Le Journal de Québec et de Montréal, samedi le 23 août 2014, p. 16 (JQ).
Aujourd’hui,
bien que le réalisme économique commande une révision fondamentale des régimes
de retraite des employés municipaux, il n’autorise pas le gouvernement à faire
n’importe quoi.
Aussi
indécents puissent-ils paraître, les privilèges dont bénéficient ces employés du
secteur public municipal ne sont pas tombés du ciel. Elles sont le produit des
règles de négociation imposées jadis par nos gouvernements.
Or, si le
projet de loi 3 poursuit un objectif louable, force est de constater qu’il
s’agit d’une épine au pied de l’État de droit.
Nous vivons dans une société où les autorités politiques,
plus que quiconque, doivent donner l’exemple et respecter leurs engagements.

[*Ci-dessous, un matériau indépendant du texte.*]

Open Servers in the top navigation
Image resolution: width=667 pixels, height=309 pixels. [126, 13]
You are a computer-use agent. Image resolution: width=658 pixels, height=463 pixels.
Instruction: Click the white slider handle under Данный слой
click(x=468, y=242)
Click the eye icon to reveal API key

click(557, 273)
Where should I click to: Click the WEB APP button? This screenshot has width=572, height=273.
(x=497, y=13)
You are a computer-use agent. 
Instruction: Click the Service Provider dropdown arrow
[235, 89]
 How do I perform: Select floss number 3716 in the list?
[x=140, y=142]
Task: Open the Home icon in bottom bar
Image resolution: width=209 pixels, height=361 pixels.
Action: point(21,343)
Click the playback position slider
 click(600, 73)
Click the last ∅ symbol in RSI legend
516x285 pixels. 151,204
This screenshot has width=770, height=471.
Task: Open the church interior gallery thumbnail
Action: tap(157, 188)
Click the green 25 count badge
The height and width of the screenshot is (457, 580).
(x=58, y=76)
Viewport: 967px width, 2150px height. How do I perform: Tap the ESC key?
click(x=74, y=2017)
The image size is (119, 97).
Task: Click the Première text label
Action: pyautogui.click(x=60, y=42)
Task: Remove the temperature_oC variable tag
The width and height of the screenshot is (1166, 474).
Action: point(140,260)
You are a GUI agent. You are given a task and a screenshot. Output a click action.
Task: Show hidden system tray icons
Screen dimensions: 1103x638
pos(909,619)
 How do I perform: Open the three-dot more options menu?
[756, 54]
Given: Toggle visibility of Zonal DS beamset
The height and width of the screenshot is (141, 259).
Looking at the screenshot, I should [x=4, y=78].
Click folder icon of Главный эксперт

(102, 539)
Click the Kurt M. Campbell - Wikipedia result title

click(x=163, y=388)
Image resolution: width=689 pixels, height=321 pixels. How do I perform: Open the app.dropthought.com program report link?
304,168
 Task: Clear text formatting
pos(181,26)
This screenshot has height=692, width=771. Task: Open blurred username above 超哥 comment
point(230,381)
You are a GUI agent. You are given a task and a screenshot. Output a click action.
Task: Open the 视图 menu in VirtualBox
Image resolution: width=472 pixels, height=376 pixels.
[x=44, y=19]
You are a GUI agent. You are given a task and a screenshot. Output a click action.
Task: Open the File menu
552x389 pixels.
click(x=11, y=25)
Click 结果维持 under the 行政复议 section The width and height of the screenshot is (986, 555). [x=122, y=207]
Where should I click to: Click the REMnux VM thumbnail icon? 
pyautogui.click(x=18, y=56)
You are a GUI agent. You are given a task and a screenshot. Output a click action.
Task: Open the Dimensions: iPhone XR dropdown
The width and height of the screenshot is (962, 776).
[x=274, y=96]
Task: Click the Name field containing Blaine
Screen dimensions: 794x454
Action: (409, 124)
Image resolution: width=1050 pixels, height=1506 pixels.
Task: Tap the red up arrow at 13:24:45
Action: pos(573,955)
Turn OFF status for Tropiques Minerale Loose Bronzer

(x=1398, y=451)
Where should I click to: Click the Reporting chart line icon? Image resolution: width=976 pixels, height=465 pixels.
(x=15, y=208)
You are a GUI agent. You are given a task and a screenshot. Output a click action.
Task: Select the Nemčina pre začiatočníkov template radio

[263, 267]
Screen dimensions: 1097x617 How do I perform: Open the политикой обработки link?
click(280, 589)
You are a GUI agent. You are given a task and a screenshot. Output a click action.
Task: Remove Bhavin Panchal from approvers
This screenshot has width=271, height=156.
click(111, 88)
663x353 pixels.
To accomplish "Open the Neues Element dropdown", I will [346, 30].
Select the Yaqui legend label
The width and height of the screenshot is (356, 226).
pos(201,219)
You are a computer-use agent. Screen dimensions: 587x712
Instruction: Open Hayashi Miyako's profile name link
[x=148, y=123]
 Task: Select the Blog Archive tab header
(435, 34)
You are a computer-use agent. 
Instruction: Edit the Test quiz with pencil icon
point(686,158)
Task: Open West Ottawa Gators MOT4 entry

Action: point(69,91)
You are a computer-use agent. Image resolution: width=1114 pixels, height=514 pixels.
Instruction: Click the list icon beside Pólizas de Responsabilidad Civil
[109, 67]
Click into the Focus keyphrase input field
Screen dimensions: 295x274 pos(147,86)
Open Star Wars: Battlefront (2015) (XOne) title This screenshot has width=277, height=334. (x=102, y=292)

Pourquoi? Simplement parce qu’il ne serait plus possible d’acheter ou de vendre
quoi que ce soit si personne ne respectait les contrats.
Imaginez que
vos finances personnelles soient dans une situation déplorable : vous avez
dépensé sans compter (comme l’État), vous refusez de vous serrer la ceinture
(comme l’État) et vous vous présentez chez vos créanciers pour les aviser que,
dorénavant, vous n’allez payer que la moitié de vos dettes.
Normalement,
ces derniers s’en remettront aux tribunaux pour vous forcer à acquitter votre dû.
À défaut de quoi, ils n’auraient d’autre choix que de faire appel à des
« gros bras ». Ce serait un retour à la loi du plus fort.
Quand les
autorités politiques du Québec décident de ne plus respecter leur signature au
bas d’un contrat et de revoir de manière rétrospective leur contribution aux
régimes de retraite des employés municipaux, elles posent un geste inacceptable
pour une société où le respect des contrats est fondamental au fonctionnement
de notre économie.
Ironiquement,
c’est d’ailleurs en insistant pour que le gouvernement terre-neuvien respecte
ses engagements – malgré le fait que ce dernier y voyait une grave injustice
- qu’Hydro-Québec a défendu son avantageux
contrat d'achat d'électricité de la Churchill Falls.
En déposant
un projet de loi qui modifie de manière unilatérale et rétroactive les régimes
de retraite, nos autorités politiques font, sans s’en rendre compte, la
promotion du chaos.
Dans une
société où les autorités politiques se permettraient de reformuler à leur guise
leurs engagements passés, plus personne ne connaîtrait les règles du jeu en
société. Le contribuable ne pourrait plus se fier à la loi de l’impôt, les investisseurs
quitteraient la province et les citoyens vivraient sous un stress permanent.
Plus
personne ne saurait ce qui est juste ou non, tout simplement parce que ce qui
est permis et profitable aujourd’hui pourrait être punissable et dommageable demain.
Aujourd’hui,
ce sont les régimes de retraite qui sont visés par nos politiciens. Qui sait si
demain, ils ne passeront pas une loi sur l’impôt qui, au nom de l’intérêt
public, ponctionnera rétroactivement votre épargne privée et votre richesse
accumulée?
Ne vous
méprenez pas, comme une majorité de Québécois, je suis pour une refonte majeure
des régimes de retraite. Mais je suis contre ces lois rétrospectives qui
fragilisent le fonctionnement de notre société, et ce, pour permettre à des
politiciens de réparer leurs erreurs passées.